What you have to do
Copy each line below in which the string "three" appears.

Input material
^^^^^^^^

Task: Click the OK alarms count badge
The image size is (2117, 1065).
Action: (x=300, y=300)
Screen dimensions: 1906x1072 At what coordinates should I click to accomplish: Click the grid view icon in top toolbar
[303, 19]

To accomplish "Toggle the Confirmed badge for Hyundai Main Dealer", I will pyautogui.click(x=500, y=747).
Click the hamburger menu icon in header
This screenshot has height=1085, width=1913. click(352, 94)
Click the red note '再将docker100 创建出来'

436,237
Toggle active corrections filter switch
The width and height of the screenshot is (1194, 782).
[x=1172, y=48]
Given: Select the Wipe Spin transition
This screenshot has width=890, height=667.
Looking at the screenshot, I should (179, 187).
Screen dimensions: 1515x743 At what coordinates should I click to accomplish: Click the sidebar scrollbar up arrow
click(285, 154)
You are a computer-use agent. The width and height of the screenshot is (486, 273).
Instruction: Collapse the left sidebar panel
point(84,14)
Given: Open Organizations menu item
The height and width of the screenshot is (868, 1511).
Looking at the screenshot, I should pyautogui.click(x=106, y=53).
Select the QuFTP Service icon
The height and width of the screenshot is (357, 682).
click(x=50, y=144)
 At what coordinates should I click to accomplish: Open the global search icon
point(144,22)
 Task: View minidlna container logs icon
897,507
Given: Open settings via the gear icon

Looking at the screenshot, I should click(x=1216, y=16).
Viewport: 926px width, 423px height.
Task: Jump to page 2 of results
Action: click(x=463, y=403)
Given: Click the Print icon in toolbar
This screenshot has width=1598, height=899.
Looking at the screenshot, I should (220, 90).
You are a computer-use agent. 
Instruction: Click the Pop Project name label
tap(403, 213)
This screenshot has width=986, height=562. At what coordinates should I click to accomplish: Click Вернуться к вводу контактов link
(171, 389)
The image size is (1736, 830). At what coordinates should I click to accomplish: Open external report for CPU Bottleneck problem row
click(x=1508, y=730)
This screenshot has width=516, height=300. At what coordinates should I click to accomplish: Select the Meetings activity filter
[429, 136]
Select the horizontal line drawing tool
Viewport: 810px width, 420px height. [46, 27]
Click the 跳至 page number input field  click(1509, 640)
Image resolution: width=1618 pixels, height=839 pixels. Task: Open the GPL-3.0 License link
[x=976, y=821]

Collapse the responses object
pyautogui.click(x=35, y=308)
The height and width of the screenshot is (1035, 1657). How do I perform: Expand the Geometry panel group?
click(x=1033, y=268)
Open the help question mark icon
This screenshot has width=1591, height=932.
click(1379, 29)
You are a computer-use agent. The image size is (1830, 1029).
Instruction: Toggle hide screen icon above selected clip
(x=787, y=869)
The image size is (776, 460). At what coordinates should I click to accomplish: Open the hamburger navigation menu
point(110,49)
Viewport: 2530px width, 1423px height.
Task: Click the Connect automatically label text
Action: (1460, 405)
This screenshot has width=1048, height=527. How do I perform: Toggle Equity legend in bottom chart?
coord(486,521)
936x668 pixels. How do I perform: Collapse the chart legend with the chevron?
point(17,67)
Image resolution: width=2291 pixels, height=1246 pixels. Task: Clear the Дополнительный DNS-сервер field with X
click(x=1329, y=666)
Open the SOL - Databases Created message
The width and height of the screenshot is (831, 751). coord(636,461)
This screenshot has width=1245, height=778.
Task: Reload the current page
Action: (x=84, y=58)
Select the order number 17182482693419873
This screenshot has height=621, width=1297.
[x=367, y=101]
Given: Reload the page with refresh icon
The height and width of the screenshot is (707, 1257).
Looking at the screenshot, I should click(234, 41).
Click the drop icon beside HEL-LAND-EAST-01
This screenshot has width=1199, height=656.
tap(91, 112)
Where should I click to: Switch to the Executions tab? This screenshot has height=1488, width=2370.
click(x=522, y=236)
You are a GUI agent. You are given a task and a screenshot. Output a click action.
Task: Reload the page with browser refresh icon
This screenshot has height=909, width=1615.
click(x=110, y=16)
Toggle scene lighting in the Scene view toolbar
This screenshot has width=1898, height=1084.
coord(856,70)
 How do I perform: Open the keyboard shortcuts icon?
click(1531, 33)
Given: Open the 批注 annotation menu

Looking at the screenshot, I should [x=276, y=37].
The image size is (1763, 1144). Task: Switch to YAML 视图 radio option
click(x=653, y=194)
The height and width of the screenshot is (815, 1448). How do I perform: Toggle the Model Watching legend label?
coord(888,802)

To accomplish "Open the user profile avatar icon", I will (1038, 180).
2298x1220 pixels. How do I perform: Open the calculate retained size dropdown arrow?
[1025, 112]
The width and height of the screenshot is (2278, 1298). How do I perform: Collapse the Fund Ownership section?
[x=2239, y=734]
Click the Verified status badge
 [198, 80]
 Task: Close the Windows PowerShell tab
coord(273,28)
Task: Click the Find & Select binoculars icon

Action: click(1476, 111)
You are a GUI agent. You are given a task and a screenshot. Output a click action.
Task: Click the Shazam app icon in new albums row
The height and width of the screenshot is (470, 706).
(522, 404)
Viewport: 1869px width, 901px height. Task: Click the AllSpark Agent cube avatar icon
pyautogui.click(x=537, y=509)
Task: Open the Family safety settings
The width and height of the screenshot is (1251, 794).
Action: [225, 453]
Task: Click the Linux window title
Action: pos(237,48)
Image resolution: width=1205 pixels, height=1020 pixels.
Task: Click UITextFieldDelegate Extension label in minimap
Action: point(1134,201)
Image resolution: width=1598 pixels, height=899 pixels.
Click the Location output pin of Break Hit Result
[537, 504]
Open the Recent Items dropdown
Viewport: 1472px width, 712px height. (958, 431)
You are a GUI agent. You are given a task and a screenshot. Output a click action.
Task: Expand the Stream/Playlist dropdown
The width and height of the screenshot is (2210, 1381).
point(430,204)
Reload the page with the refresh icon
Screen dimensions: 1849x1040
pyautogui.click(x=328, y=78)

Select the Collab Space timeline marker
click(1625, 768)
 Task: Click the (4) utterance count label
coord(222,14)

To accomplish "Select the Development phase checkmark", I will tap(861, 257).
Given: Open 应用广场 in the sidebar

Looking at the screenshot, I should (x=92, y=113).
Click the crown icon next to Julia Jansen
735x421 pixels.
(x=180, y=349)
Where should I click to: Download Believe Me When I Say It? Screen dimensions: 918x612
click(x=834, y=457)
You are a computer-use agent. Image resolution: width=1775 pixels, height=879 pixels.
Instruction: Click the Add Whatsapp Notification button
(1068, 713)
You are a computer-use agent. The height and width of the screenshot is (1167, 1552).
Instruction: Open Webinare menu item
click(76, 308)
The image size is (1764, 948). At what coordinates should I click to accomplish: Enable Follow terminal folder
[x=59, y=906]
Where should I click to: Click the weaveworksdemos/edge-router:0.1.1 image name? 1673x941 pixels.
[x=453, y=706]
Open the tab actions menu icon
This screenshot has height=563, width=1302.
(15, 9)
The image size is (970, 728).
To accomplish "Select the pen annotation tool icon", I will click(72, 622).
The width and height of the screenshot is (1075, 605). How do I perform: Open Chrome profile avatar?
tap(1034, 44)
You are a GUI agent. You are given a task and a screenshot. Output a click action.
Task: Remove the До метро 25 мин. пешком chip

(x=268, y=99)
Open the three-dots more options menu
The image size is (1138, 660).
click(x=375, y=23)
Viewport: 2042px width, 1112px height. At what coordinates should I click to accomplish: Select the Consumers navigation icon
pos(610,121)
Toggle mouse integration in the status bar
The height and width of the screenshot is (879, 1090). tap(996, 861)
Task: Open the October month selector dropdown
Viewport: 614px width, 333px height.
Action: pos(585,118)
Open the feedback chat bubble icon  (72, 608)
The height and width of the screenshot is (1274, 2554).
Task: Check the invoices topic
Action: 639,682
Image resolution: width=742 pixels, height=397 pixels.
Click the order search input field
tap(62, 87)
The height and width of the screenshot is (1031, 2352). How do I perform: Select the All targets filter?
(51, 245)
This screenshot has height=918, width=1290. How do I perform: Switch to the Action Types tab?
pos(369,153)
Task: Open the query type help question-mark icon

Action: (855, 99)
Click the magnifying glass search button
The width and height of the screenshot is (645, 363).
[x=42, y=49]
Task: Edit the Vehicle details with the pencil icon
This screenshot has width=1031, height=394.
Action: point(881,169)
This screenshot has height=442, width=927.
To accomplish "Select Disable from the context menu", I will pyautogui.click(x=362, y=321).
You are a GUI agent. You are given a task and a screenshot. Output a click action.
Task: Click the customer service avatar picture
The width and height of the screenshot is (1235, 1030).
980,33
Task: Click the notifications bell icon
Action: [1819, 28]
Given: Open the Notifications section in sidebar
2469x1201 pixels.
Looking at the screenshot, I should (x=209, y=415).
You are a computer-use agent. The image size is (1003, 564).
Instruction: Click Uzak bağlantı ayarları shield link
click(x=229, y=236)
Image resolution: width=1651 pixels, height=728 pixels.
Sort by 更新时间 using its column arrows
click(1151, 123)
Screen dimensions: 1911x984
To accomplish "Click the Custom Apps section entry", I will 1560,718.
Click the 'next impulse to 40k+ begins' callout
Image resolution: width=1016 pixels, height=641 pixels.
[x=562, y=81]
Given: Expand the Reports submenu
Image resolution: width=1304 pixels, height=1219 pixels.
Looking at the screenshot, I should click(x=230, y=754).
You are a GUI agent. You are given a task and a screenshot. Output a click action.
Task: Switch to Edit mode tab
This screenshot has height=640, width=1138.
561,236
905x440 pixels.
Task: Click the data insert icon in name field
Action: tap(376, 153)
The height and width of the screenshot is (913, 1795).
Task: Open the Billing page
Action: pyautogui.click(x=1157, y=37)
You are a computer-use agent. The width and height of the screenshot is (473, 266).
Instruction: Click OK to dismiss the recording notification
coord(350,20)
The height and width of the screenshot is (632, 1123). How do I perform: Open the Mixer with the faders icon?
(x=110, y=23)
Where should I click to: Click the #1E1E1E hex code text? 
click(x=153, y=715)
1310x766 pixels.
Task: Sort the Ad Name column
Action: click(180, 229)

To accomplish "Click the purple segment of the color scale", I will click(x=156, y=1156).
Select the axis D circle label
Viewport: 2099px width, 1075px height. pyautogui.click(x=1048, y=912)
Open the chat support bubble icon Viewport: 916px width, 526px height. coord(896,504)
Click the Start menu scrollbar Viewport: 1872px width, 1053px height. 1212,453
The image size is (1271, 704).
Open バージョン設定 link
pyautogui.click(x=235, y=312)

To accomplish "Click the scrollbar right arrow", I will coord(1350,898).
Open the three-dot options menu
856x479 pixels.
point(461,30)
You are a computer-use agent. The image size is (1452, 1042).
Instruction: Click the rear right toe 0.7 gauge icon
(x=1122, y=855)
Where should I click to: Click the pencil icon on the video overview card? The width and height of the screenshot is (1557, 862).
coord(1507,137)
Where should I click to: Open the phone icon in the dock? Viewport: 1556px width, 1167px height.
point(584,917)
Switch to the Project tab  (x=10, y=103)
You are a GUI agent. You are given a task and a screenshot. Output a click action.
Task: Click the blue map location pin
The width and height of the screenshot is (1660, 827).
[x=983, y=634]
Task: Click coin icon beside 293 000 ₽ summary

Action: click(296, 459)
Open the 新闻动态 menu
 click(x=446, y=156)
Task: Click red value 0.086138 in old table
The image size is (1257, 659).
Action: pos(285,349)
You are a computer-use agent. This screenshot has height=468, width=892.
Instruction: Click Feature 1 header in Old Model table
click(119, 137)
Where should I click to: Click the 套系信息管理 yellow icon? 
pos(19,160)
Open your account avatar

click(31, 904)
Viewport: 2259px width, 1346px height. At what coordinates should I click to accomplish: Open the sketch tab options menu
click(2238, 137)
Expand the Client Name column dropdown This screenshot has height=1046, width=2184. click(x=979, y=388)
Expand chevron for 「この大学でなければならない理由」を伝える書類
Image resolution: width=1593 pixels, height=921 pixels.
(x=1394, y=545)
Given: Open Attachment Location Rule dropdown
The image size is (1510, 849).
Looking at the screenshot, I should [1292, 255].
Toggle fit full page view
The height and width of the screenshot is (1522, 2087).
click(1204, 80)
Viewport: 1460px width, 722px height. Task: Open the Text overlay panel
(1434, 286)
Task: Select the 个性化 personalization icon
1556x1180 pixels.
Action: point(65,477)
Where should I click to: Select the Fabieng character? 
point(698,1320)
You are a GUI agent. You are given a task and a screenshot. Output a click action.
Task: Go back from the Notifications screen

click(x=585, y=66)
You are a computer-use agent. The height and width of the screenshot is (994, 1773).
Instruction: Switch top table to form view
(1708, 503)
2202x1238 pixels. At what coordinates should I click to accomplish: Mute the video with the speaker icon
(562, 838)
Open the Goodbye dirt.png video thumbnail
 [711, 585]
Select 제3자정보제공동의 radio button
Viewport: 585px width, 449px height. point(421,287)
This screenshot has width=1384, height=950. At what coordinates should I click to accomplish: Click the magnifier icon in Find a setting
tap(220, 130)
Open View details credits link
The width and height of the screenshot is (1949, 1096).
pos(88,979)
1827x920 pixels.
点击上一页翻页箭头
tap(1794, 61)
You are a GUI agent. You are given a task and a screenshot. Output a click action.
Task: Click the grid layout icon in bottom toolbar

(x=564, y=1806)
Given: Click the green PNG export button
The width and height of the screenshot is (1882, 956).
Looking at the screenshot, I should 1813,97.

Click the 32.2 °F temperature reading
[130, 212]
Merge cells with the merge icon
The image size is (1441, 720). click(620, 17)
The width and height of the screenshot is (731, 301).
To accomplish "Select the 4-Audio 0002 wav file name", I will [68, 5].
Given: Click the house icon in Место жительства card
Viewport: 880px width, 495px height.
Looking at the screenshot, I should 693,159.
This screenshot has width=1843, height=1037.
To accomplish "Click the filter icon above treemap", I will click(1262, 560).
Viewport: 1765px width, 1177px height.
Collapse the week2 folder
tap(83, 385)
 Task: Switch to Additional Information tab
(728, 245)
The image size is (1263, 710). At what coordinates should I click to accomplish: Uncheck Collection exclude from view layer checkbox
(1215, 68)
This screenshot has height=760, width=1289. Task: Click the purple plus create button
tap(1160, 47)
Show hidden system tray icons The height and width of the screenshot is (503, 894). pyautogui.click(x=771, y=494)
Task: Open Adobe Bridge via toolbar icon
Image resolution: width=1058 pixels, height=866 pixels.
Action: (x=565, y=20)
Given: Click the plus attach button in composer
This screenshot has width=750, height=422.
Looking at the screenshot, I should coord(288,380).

^^^^^^^^

Task response
Open the three-dots more options menu
Open the three-dot options menu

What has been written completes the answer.